I counted 966,977 SNPs on the new chip. It seems to have about 547,000 SNPs in common with version 2 (which had about 578,000). Also, the version 3 data has about 230,000 SNPs in common with my reference dataset (out of a total of 241,000). Which is a long way of saying that the v3 data is very usable for my project.

Therefore, if you are from South Asia or neighboring countries and got your spanking new results, please participate and send your data over.

HapMap

I am using several datasets in the public domain for my reference population samples. HapMap is one of those datasets.

According to its website,

The goal of the International HapMap Project is to develop a haplotype map of the human genome, the HapMap, which will describe the common patterns of human DNA sequence variation. The HapMap is expected to be a key resource for researchers to use to find genes affecting health, disease, and responses to drugs and environmental factors. The information produced by the Project will be made freely available.

In the first phase, it genotyped

30 Yoruba adult-and-both-parents trios from Ibadan, Nigeria, 30 trios of U.S. (Utah) residents of northern and western European ancestry, 44 unrelated individuals from Tokyo, Japan and 45 unrelated Han Chinese individuals from Beijing, China.

In their HapMap phase 3 release #3 (NCBI build 36, dbSNP b126), there are 1,397 samples with about 1,457,897 SNPs each.

I removed related individuals as well as individuals whose genomes were too similar. This left me with a total of 1,149 samples with about 474,606 SNPs in common with 23andme's version 2 data.

Since we are not interested in Native American ancestry, I also removed 58 Mexican samples, thus leaving me with 1,091 samples.

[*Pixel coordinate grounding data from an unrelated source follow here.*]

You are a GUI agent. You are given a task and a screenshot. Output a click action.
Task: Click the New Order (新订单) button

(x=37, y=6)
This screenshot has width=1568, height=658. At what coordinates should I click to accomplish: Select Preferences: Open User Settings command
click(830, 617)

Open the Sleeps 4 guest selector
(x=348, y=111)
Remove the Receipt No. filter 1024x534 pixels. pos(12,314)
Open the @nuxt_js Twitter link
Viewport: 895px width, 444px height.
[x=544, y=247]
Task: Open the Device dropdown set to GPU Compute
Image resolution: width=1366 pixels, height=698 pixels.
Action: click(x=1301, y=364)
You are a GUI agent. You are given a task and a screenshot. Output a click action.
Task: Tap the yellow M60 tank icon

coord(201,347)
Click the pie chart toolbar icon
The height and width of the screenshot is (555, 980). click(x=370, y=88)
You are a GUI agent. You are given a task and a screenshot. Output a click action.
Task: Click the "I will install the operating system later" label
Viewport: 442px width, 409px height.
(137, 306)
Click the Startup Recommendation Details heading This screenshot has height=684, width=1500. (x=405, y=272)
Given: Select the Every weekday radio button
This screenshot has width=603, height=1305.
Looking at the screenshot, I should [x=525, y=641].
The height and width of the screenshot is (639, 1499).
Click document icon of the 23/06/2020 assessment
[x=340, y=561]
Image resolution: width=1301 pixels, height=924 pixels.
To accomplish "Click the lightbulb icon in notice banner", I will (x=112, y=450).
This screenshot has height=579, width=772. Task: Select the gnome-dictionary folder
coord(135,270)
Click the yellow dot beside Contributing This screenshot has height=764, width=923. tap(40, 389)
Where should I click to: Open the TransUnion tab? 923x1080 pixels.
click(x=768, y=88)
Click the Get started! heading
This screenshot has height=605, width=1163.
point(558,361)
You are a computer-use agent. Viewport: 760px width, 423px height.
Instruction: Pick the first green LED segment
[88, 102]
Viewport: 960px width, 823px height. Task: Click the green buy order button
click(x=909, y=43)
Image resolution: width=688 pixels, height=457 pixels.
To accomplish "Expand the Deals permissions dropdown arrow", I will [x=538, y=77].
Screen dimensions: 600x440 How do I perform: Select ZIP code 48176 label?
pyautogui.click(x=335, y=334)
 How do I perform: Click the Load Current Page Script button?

Here are the samples I am using from the HapMap data:

Ethnicity Region Count
African Americans Africa 48
European Americans (Utahns) Europe 111
Han Chinese East Asia 137
US Chinese East Asia 106
Gujaratis South Asia 98
Japanese East Asia 113
Kenyan Luhya East Africa 101
Maasai East Africa 135
Tuscans Europe 102
Yoruba West Africa 140

The region assignments are mine to aid me in the analysis, by including/excluding samples by region or by aggregating results by region to find patterns etc.

It was easiest to use the HapMap data since it's available for download in Plink format.